### RECORDS PROVIDED

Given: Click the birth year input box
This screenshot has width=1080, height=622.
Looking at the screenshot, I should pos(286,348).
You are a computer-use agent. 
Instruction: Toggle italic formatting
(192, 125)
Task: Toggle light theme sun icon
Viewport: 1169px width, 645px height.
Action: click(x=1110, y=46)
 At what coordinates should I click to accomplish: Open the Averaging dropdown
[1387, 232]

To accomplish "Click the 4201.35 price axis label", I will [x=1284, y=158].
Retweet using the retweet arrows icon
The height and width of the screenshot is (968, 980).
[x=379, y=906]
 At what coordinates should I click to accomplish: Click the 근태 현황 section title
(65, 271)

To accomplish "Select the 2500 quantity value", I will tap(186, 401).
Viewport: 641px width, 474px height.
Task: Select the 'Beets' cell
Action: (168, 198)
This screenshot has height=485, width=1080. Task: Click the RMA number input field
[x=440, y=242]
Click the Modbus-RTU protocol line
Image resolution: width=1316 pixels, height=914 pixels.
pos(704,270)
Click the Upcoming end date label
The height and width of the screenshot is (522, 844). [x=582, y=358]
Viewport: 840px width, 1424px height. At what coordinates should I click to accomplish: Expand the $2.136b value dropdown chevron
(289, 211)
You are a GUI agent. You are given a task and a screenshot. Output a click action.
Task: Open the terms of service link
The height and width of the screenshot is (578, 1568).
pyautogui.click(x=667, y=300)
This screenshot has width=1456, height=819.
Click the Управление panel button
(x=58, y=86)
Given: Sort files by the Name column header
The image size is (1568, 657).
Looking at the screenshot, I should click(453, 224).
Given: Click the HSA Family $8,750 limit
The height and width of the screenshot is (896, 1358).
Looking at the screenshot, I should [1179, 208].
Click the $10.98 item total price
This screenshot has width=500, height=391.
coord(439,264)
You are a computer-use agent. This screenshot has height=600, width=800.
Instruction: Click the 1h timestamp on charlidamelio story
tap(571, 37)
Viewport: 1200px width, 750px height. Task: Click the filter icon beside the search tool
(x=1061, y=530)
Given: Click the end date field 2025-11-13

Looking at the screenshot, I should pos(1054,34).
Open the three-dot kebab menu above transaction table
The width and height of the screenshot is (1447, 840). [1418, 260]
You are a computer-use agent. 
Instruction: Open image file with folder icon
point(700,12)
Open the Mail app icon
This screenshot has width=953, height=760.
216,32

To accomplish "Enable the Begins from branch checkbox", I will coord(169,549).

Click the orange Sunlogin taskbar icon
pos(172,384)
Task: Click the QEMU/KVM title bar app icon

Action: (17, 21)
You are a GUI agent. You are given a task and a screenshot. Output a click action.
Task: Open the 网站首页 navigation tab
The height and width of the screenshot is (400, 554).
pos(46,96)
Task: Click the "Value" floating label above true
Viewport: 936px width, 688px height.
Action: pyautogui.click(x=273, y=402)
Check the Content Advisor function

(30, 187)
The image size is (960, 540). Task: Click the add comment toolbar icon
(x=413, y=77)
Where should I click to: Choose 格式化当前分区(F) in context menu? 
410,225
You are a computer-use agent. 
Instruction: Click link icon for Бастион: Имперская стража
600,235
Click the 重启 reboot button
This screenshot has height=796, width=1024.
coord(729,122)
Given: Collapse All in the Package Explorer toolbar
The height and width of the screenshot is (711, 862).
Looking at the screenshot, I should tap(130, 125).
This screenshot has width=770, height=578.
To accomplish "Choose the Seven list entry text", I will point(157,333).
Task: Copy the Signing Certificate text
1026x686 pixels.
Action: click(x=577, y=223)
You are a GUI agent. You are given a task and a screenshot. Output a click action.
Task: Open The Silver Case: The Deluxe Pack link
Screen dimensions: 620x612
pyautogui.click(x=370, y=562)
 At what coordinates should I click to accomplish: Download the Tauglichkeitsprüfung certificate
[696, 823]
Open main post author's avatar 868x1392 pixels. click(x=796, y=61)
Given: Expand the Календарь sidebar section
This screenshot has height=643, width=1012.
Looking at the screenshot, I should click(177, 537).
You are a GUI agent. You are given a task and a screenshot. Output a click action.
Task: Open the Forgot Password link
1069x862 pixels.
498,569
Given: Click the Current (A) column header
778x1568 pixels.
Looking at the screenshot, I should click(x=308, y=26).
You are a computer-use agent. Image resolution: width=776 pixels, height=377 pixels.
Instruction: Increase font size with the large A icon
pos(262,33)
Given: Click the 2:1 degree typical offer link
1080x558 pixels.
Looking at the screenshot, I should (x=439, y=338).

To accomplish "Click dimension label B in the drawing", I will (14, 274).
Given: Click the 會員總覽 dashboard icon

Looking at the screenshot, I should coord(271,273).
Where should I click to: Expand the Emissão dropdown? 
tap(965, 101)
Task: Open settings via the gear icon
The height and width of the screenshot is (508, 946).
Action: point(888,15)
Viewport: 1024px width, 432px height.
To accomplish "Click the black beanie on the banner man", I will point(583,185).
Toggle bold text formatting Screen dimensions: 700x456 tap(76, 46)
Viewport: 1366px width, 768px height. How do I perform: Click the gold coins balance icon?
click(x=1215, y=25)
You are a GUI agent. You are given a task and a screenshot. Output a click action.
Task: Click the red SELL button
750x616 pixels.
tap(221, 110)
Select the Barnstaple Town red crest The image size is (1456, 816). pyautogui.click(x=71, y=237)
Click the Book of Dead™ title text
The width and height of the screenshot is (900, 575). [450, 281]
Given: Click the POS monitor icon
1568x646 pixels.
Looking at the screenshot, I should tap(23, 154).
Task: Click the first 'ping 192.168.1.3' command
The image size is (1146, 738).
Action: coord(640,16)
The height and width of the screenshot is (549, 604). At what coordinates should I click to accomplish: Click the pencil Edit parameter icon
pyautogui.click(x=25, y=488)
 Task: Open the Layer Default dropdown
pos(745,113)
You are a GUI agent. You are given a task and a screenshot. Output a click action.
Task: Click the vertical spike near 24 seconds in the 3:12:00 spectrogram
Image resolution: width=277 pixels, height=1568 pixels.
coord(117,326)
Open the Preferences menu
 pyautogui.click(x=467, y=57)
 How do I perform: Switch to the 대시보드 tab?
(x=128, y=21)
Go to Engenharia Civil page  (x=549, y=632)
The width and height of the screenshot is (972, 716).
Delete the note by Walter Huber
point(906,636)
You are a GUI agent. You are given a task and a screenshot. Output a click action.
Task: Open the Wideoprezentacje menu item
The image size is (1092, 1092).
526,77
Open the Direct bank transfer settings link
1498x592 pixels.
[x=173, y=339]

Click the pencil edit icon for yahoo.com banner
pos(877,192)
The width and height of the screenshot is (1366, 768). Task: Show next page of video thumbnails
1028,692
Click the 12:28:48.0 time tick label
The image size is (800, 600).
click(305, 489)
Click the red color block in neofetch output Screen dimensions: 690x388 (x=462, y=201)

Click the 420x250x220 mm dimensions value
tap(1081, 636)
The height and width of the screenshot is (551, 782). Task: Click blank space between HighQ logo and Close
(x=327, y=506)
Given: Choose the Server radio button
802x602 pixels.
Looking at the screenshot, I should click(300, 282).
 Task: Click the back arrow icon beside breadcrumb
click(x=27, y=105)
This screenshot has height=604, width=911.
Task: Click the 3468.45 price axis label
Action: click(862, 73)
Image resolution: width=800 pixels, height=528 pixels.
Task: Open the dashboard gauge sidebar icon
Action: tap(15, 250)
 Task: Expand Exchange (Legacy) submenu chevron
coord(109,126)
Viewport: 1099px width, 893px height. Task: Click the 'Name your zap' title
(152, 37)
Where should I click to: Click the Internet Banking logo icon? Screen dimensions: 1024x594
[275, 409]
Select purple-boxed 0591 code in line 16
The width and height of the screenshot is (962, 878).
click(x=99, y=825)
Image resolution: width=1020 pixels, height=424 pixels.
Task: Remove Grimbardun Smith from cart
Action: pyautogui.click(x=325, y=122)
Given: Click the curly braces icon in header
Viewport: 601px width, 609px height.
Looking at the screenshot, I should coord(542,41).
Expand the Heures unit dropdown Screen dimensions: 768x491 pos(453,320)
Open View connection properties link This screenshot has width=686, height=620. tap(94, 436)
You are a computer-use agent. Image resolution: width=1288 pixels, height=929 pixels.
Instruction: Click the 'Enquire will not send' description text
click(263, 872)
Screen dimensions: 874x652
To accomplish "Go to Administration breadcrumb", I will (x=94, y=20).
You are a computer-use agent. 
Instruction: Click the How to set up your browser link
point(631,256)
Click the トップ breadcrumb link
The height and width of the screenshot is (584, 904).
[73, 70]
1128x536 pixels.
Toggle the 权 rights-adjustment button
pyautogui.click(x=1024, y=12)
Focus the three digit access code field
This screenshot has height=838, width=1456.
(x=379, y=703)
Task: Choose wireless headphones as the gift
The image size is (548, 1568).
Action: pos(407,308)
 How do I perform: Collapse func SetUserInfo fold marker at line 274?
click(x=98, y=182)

### ASSIGNMENT
Pull out all lines in the data above that include "item".

### OUTPUT OF THE EXERCISE
Click the $10.98 item total price
Task: Open the Wideoprezentacje menu item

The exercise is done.